Les femmes, en particulier, sont “délibérément prises pour cibles”, selon un rapport conjoint d’OCHA et d’ONU Femmes.
Violées, enlevées, réduites en esclavage sexuel, certaines sont relâchées après des mois de détention, souvent enceintes. D’autres meurent en captivité.

Médecins sans frontières ( MSF ) confirme : 56 % des victimes de violences sexuelles au Darfour du Sud ont été agressées par des hommes en uniforme.
Le système de santé, déjà à l’agonie, s’effondre. Les survivantes n’ont ni soins, ni justice.

L’indifférence comme arme

Le silence est devenu la complicité du XXIᵉ siècle.
Alors que les massacres s’étalent sur les réseaux sociaux, aucune capitale occidentale n’a imposé de sanctions sérieuses ni d’embargo sur les armes.
Pas même une résolution claire du Conseil de sécurité.

Les négociations menées par les États-Unis, l’Égypte, l’Arabie saoudite et les Émirats sont dans l’impasse parce que ces mêmes puissances sont à la fois juges et parties, fournisseurs d’armes et bailleurs de guerre.
La France, partenaire stratégique d’Abou Dhabi, se tait.
L’Union africaine reste impuissante.
Et les médias, absorbés par Gaza ou l’Ukraine, relèguent le Soudan au bas du fil d’actualité comme si la hiérarchie des morts dépendait de la géographie.

“Free Sudan” : les rares voix qui s’élèvent

Quelques rares figures politiques et culturelles tentent de rompre le mur du silence.

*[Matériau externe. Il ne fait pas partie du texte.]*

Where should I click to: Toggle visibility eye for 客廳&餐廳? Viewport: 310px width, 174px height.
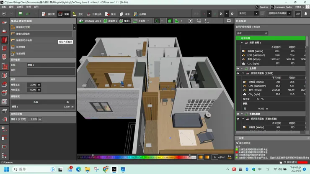(x=238, y=113)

La députée française Nadège Abomangoli a tweeté :

« Depuis deux ans, la guerre plonge le Soudan dans l’une des pires crises humanitaires du monde : 13 millions de déplacés, la moitié de la population affamée. #FreeSoudan »

Le rappeur La Fouine a joint sa voix à celle des peuples opprimés :

« Une pensée à tous les peuples opprimés 🤍 #FreeCongo #FreePalestine #FreeSoudan #FreeLiban »

Et la vice-présidente de l’Assemblée nationale Clémence Guetté appelle à
« un cessez-le-feu immédiat, un embargo sur les armes, et l’ouverture humanitaire sans condition. »

Mais ces voix demeurent isolées face à un système international saturé de cynisme.

El-Fasher n’est pas un simple drame humanitaire.
C’est un crime de masse, un nettoyage ethnique, une faillite morale de la communauté internationale.

Le monde a promis “Plus jamais ça” après le Rwanda, après Srebrenica, après le premier Darfour.

Et pourtant, les flammes reviennent, les femmes sont violées, les villages rasés, les enfants exécutés.
Ce ne sont plus les satellites qui devraient témoigner, mais les consciences.

À El-Fasher, le sang est visible depuis l’espace.
Mais il devrait surtout l’être dans nos yeux, nos rues, nos voix.
Car l’histoire jugera moins les bourreaux que ceux qui ont regardé ailleurs.